(SET EXERCISE) Return the part of the entries that opens with the first line and closes with the line containing "[x=504, y=269]", copying every line verbatim.

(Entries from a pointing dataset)
- - -

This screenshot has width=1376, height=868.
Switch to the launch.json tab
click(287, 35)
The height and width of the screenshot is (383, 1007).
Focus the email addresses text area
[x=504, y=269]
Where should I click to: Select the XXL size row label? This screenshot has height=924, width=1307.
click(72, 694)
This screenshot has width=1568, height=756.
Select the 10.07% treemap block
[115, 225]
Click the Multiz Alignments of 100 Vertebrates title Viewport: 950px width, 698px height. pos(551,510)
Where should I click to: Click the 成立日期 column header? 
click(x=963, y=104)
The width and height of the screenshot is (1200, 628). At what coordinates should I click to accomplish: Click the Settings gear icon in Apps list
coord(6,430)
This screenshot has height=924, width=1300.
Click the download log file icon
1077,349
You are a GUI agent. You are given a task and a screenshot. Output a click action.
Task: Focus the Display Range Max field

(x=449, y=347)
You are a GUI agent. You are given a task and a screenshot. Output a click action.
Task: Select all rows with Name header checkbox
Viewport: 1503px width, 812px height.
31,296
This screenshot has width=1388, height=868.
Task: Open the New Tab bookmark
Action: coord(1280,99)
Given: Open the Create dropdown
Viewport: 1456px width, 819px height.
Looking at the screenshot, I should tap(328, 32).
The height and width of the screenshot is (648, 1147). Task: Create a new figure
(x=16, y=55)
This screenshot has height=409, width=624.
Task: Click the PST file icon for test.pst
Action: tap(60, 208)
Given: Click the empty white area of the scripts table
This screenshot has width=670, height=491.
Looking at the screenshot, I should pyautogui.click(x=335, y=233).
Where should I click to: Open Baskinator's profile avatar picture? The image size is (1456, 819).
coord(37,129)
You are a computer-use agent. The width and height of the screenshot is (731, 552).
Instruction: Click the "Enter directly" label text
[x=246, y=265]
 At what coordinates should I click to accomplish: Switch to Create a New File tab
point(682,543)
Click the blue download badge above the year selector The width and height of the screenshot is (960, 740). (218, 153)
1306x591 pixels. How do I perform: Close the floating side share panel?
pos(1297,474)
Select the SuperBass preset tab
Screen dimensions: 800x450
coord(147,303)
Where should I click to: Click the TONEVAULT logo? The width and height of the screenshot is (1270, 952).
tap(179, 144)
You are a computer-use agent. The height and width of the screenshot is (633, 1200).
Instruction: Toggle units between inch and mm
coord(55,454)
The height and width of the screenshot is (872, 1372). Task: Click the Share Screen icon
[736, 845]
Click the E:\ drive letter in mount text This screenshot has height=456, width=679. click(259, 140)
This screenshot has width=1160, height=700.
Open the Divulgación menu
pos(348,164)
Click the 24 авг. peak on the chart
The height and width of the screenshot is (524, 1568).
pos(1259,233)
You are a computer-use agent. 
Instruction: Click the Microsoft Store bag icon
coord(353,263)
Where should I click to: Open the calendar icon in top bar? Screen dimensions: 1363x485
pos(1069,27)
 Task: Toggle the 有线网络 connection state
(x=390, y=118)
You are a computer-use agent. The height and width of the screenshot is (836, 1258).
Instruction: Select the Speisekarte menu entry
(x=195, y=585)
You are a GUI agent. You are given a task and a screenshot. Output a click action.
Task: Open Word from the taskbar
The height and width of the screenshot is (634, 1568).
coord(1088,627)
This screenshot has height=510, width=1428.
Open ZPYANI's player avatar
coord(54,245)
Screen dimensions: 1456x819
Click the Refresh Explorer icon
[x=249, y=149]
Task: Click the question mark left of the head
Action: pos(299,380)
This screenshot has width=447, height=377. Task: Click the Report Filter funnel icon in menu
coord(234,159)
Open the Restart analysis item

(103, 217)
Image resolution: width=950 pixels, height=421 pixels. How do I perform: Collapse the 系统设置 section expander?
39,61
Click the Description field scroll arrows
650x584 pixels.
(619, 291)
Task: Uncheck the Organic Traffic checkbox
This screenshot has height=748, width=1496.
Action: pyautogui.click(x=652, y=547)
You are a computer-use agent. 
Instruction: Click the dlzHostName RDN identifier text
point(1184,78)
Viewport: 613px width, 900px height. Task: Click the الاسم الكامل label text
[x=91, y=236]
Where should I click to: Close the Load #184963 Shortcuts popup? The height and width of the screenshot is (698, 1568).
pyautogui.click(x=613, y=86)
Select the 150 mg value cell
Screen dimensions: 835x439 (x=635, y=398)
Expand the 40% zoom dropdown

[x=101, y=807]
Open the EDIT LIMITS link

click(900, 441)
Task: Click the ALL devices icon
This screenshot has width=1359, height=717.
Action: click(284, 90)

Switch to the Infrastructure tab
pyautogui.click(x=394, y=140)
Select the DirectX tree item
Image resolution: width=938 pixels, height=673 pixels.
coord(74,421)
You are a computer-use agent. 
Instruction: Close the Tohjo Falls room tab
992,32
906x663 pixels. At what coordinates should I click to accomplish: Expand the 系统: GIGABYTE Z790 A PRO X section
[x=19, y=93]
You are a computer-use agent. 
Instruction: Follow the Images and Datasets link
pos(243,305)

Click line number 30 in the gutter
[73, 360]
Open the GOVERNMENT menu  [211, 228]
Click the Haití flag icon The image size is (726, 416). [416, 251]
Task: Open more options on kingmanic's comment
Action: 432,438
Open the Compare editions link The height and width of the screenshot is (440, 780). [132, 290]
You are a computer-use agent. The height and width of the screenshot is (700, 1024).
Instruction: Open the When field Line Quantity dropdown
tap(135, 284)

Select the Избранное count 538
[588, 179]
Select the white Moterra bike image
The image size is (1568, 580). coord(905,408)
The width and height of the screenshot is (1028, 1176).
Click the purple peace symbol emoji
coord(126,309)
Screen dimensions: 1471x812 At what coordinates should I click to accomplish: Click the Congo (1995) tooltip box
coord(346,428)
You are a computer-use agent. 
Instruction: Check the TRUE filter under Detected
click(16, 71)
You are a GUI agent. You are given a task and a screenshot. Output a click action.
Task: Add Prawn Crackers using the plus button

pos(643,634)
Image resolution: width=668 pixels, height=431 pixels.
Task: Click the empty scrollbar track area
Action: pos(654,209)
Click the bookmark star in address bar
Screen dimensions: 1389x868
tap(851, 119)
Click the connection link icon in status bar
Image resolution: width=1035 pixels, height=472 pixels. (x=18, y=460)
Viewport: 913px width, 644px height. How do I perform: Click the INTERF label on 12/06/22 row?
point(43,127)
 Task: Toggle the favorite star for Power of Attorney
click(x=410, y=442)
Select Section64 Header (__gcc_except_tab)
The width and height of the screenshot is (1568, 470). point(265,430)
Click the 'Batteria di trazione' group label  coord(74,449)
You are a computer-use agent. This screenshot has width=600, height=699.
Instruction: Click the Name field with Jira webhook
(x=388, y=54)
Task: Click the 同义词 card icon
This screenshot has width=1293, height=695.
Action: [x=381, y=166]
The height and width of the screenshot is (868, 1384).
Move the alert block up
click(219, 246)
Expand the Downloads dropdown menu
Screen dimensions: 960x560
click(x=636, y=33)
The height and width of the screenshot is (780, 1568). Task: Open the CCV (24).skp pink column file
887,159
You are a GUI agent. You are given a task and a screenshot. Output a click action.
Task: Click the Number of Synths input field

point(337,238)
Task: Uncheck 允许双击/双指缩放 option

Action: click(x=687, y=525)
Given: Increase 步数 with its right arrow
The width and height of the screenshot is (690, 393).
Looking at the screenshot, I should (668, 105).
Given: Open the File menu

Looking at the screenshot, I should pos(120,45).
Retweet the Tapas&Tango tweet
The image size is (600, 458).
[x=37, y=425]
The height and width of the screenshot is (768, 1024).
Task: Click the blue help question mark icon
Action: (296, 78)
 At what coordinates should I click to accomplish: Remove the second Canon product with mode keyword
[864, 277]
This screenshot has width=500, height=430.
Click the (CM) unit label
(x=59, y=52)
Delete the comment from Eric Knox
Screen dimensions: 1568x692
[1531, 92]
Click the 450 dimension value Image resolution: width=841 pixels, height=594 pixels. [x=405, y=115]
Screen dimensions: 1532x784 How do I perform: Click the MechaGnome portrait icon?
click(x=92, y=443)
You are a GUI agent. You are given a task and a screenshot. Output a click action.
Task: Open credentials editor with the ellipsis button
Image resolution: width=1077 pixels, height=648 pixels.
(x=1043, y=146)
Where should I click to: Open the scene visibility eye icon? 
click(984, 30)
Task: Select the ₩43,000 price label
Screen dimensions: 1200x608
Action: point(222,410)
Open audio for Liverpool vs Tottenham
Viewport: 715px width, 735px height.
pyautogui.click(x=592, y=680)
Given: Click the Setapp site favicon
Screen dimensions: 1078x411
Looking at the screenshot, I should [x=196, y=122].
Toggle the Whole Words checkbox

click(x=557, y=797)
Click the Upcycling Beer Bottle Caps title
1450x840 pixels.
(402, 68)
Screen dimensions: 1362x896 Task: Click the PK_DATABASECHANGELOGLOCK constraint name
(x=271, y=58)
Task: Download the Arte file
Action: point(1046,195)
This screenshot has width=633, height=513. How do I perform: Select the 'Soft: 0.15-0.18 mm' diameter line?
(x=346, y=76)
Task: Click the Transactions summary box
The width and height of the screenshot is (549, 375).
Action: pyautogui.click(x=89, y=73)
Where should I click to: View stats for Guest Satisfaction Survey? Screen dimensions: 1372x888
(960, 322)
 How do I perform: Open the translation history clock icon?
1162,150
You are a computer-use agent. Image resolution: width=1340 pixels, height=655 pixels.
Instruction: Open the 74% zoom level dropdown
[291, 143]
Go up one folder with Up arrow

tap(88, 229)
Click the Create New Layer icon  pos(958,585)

- - -

(WORKED SOLUTION)
This screenshot has width=1376, height=868.
Switch to the launch.json tab
click(287, 35)
The height and width of the screenshot is (383, 1007).
Focus the email addresses text area
[x=504, y=269]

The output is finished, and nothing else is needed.